Our hostess left us a thermos of coffee on account of our early departure. We set off before dawn, back up the hill and set our sights for Pamplona. We walked alongside the River Arga – a beautiful stream among the green woods.
We stopped at Irotz for breakfast – tortilla patata (potato omelettes) and coffee – wonderful. We chatted with our Camino friends and then caught a photo with the steel pilgrim statue:-)
There was a picturesque water fountain at Akareta – we met someone who stayed at Pension Akareta and they highly recommended it (perhaps next time).
At Zabaldika we crossed a main road and followed the arrows up a steep hill. Actually, there were two arrows – one pointing up the road, and one up the steep hill. We surmised that the steeper path was the correct one. We had been told there were two paths – one more picturesque, but longer, the other less so, but more direct. We thought we were on the short path. We were, of course, wrong.
But sometimes being wrong is the better way, and it was in this case. Such is the Camino. We climbed steeply, commenting that we were fortunate that it wasn’t raining as the path would have been very muddy. At the top, we entered a garden.
It was the garden of the monastery at zabaldika at the Iglesias de San Esteban, run by the Sisters of the Sacred Heart.
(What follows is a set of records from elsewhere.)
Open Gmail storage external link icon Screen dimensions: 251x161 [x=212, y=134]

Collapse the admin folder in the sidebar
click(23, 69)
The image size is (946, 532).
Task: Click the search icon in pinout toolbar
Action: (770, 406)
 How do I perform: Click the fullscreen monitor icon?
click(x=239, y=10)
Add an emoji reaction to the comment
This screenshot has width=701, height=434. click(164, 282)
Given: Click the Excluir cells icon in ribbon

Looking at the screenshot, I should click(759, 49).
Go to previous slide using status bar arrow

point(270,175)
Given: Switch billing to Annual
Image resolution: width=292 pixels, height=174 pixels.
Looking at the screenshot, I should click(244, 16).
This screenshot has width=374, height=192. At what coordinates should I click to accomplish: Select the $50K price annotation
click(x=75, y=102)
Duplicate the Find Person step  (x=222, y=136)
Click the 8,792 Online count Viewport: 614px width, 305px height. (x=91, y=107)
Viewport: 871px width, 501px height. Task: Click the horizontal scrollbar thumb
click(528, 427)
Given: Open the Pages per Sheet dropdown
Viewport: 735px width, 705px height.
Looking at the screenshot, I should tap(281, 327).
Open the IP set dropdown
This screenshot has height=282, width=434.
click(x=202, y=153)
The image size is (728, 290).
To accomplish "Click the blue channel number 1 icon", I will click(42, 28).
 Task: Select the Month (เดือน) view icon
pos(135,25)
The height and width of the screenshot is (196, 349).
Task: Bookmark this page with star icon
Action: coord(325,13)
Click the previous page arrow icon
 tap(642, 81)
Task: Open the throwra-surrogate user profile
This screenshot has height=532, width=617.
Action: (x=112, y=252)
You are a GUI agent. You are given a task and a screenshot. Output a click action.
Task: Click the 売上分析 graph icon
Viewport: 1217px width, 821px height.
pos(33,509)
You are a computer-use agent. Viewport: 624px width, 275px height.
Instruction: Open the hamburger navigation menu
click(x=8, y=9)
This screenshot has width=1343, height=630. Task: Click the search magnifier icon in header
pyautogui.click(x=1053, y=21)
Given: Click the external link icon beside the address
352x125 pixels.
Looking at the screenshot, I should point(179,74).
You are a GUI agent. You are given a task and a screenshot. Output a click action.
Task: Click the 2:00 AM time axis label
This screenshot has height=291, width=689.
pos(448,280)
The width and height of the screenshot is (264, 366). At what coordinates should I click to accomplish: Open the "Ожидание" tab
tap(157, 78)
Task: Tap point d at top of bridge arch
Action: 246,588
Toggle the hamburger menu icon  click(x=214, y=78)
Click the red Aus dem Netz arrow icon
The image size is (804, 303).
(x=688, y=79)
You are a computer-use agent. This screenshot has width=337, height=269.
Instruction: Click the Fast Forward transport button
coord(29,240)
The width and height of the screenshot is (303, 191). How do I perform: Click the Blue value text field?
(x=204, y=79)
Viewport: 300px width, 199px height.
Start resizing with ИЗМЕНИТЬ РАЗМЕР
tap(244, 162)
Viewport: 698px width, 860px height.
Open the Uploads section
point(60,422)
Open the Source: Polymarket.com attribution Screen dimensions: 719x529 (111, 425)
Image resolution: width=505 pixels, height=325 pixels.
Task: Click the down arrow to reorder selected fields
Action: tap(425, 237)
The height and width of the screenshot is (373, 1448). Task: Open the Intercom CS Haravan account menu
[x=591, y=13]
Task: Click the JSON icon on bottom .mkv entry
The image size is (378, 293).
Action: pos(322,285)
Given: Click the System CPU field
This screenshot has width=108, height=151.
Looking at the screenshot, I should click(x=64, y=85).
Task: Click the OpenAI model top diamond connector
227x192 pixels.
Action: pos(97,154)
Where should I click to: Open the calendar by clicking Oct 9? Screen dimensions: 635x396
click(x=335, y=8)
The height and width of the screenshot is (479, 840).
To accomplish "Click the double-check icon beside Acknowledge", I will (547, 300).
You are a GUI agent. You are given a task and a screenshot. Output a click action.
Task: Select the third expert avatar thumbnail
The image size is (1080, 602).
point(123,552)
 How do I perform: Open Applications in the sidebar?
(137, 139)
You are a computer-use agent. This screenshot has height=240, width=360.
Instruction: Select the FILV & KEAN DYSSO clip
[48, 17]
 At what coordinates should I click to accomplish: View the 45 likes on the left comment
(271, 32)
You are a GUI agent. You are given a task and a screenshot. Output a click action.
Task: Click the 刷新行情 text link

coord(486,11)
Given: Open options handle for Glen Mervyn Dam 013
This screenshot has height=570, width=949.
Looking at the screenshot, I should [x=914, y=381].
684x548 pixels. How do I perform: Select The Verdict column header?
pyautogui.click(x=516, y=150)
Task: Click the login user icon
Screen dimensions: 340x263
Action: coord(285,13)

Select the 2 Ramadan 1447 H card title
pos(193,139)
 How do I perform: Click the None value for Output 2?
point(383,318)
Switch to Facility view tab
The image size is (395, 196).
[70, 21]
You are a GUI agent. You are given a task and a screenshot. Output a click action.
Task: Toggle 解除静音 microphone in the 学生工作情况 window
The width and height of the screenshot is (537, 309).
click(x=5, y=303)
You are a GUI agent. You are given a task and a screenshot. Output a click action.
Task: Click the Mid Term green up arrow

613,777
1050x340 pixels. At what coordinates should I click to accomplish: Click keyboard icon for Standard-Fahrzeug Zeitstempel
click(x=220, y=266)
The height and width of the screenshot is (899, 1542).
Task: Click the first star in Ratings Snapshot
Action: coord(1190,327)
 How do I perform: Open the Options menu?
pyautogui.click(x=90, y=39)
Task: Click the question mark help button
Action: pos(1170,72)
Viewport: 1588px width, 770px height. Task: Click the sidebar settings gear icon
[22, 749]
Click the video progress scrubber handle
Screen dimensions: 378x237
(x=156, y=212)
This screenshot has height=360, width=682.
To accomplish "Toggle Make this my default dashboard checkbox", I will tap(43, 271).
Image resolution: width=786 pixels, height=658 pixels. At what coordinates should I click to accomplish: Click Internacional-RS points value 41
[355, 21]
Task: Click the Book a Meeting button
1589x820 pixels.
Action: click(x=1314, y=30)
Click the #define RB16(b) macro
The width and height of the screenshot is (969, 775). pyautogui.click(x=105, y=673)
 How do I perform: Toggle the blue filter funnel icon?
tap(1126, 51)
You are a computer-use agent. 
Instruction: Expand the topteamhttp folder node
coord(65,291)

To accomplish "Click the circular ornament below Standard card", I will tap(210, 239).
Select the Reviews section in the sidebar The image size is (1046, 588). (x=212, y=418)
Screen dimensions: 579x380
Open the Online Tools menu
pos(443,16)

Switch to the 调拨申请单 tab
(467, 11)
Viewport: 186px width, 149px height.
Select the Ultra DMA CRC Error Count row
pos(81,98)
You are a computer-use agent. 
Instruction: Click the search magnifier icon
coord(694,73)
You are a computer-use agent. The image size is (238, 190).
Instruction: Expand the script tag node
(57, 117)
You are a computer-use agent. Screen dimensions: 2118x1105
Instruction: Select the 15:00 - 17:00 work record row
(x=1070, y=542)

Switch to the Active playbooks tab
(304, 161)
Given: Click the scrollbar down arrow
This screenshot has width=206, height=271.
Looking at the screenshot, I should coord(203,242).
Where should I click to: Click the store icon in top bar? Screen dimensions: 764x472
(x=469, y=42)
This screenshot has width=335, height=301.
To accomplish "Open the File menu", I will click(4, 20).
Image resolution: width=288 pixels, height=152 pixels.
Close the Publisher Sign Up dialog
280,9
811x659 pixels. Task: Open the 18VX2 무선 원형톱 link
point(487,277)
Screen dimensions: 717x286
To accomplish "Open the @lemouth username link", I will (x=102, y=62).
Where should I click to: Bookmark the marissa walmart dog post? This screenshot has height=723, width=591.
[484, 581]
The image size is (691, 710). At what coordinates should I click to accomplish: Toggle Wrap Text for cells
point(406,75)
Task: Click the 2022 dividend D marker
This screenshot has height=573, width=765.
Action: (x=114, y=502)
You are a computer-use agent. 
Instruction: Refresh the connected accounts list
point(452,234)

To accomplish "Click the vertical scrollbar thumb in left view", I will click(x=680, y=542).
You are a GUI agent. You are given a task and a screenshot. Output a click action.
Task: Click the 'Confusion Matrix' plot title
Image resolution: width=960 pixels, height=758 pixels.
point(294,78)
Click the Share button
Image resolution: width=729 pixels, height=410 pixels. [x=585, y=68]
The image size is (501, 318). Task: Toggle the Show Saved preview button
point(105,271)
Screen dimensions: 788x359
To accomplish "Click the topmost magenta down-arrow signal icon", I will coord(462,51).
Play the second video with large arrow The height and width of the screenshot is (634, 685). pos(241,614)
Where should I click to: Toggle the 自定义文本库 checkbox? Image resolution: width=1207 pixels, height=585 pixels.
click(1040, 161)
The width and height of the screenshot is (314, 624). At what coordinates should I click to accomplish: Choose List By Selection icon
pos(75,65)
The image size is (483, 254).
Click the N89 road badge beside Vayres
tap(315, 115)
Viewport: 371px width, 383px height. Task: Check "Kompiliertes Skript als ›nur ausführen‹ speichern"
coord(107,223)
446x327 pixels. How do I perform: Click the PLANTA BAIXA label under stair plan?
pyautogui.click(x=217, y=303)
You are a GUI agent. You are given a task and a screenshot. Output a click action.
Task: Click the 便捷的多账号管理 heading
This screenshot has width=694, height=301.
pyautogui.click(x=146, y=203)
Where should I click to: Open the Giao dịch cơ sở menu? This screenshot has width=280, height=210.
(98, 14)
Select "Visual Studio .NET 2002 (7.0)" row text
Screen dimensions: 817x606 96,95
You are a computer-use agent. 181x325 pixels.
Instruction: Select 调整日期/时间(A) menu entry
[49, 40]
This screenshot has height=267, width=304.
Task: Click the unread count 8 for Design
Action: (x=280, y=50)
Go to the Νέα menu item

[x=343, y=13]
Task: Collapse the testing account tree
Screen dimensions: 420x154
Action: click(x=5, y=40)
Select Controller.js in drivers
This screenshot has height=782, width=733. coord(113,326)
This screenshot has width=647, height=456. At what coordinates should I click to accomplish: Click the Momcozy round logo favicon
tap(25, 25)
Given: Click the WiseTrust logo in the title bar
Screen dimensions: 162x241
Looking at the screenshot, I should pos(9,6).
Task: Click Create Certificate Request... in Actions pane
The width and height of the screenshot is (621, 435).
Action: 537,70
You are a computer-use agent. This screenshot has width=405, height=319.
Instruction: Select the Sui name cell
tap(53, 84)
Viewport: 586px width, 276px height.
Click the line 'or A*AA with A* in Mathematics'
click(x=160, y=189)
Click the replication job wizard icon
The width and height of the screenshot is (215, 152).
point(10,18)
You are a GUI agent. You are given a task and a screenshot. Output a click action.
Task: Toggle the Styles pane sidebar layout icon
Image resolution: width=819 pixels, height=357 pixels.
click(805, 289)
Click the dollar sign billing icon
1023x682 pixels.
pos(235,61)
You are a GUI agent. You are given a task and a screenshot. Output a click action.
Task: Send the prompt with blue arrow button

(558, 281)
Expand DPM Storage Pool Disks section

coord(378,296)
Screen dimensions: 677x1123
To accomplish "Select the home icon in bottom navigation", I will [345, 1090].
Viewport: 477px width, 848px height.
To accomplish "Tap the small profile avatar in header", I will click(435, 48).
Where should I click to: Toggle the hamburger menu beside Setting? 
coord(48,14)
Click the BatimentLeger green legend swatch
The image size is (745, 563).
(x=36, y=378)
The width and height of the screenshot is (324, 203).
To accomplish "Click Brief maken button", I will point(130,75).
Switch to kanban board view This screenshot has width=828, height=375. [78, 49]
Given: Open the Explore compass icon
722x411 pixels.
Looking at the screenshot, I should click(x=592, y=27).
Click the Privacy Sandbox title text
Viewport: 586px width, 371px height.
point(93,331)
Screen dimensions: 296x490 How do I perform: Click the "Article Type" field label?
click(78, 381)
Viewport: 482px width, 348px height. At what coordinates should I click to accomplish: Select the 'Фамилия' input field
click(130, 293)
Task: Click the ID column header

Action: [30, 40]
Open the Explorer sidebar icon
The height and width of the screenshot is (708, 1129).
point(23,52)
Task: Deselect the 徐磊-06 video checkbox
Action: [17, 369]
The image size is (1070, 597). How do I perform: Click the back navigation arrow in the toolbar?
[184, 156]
We were welcomed by a Belgian nun who gave us a hug and a blessing that brought a lump to our throats. She said it was a pilgrim’s privilege to ring the bell. I climbed the tower and the bell rang loud and pure across the valley.
The nun told us that there were two paths, but we had chosen wisely because we had completed our climb early – the other path seemed gentler, but the climb is longer and later. We were invited to stay at their Albergue and remain for the pilgrim mass. But it would have been a short day for us, so we declined – but would definitely stay there next time, now that we know of the place.
Crossing a medieval bridge we came to Trinidad de Arre – a church and donativo Albergue. Some people loved that place, and it certainly has a long history. But our goal was Pamplona and then we entered the suburbs.
I’m glad it was early afternoon, because the path took us through an economically depressed area, with whole families sitting out on the street, and shabby houses unkempt and unloved. Clearly unemployment was high, and the area was hard hit. So the pilgrims walking past with high-end backpacks and smart phones contrasted deeply with the locals sitting on the pavement playing cards. We skirted the locals and their dogs with a friendly ‘Hola’ as we passed. But we kept on walking.
The main street in the old part of town was crowded with dancers and people – an abrupt shock from the near solitude of walking.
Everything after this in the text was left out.